How Not to Set Alimony and Spousal Support in High Income Cases

Florida Husband and Wife divorce after a long-term marriage of more than twenty years. They have a daughter, who is a minor and a son who is a legal adult.

Wife is unemployed during the marriage.

Husband is a network television news anchor and earns over $1 million per year. The family enjoys a high standard of living.

Of course, Wife seeks alimony and spousal support in the divorce. And the family court awards alimony, of course.

But Wife appeals her alimony and spousal support award as being too low. She cites two issues.

First, Husband chooses to pay their adult son’s living expenses and tuition for college. Over $50,000 per year.

The family court credits Husband’s payments for their son as alimony and spousal support to Wife.

Second, the family court discounts various expenses listed on Wife’s financial affidavit … although they are consistent with Wife’s spending history and well within Husband’s budget.

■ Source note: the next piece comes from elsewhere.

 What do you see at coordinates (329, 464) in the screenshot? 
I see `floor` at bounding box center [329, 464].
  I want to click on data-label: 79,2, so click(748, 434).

And, on appeal, the court reverses the family court’s holding regarding alimony and spousal support, and remands the case for further proceedings, specifically, consideration of the couple’s standard of living during their marriage and eliminating the credit for Husband’s voluntary payment of their adult son’s college expenses.

The appellate court also anticipates re-determination of Wife’s fee award based in part on the family court’s errors in calculation as well as reductions based on what it considered “unreasonable positions” taken by Wife. The appellate court disagreed with that characterization.